Dimitri stared at his feet for a moment. When he lifted his gaze again, his expression was marred with grief and sorrow.
“I carry the lingering regrets of the dead with me everywhere I go, hear their desperate cries for vengeance every day and night. I fear I may never silence them until the day I die.”
Claude said nothing, merely nodding in acknowledgement. He wasn’t sure what Dimitri meant by those words, but he had a guess.
“I was so terrified that you would join them,” Dimitri continued. His voice started to crack; he was barely holding back tears. “I didn’t want you to become another ghost to haunt me. Not you…”
Dimitri began to reach for him. Claude dropped his own arms from Dimitri’s shoulders, and he clasped their hands together.
“After all that I’ve lost… I can’t lose you, Claude…” Dimitri’s voice took on a pleading tone. “Don’t leave me…”
A flash of confusion crossed Claude’s face. It seemed for a second like Dimitri’s mind had gone back to the Derdriu of four days ago. But as he glanced down at Failnaught and his satchel, lying temporarily forgotten on the ground by his feet, a different meaning to Dimitri’s words came to mind.
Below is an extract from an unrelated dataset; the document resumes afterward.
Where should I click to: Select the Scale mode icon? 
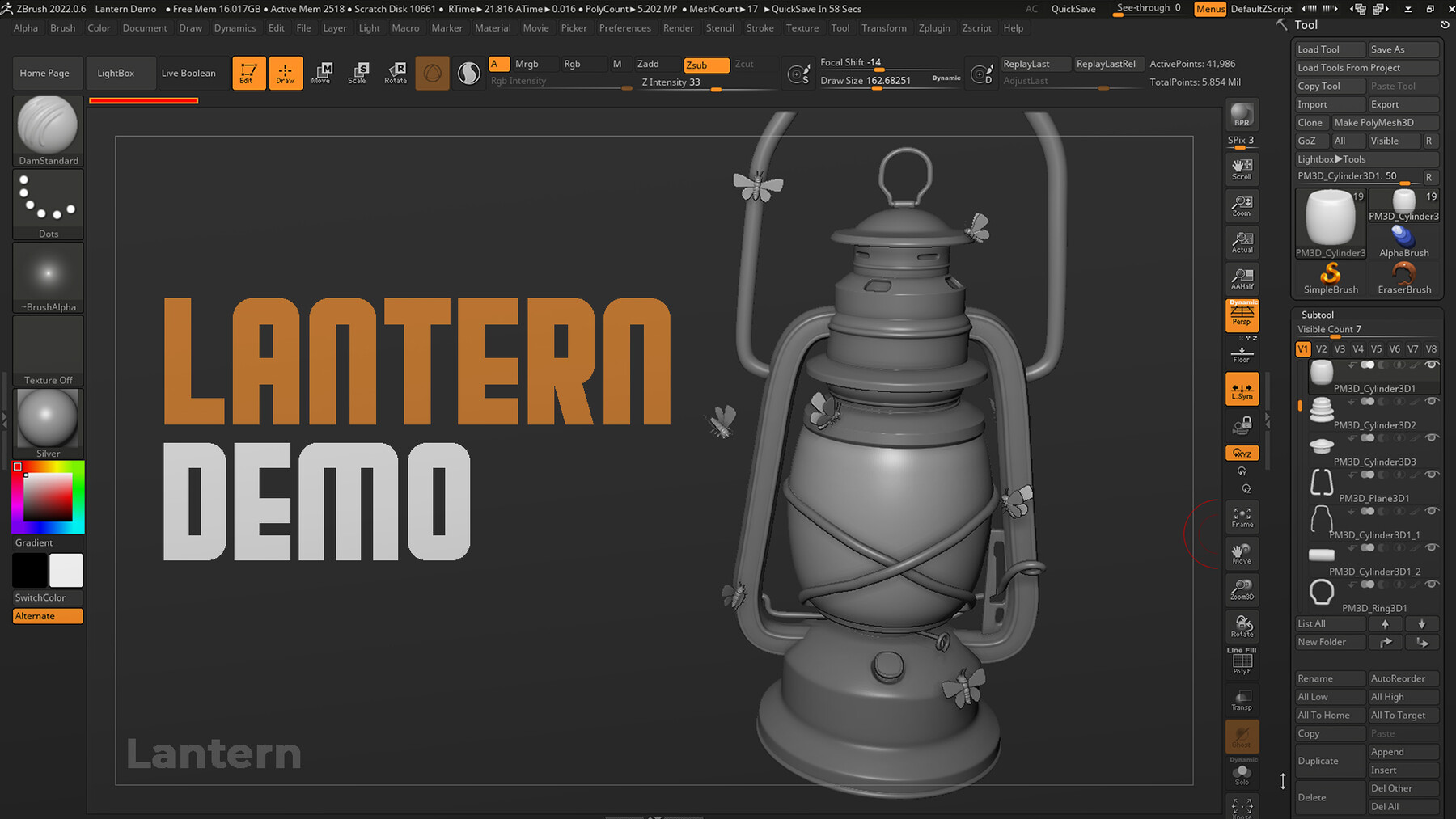click(358, 73)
He felt a tightness in his chest. Here he was, having just barely survived the battle for Derdriu, now preparing to leave Fódlan – leave Dimitri – and there was one thing he had never been able to tell him.
“I’m sorry, Dima, but I can’t stay.”
Dimitri tightened his grip on Claude’s hands.
“What do you mean?” Dimitri’s tone became anxious. “Won’t you stay and join me in the fight against the Empire?”
Claude gazed up at Dimitri, seeing his one good eye already brimming with sorrow.
He needed to tell him. Now, before he let his last chance slip away.
“I had this planned before you even arrived at Derdriu,” he admitted. “And now after all that I’ve lost… I can’t stay.”
The way Dimitri looked at him, it was as if Claude had just told him he was going to his execution tomorrow, rather than simply leaving Fódlan.
“Claude…” Dimitri said, unable to hold back his tears any longer. His grip on Claude’s hands went slack.
Claude could no longer help himself. He threw his arms around Dimitri, burying his face in his chest. Soon enough, his own tears began to fall.
“I promise you I will return,” he assured him. “In the meantime, hold on to Failnaught for me, ok?”
He heard no discernible response from Dimitri. They simply held each other and wept.
Finally, Claude told him.
“I love you…”
And then, a few seconds later, Dimitri answered him.
“Claude… my shining star… I love you as well.”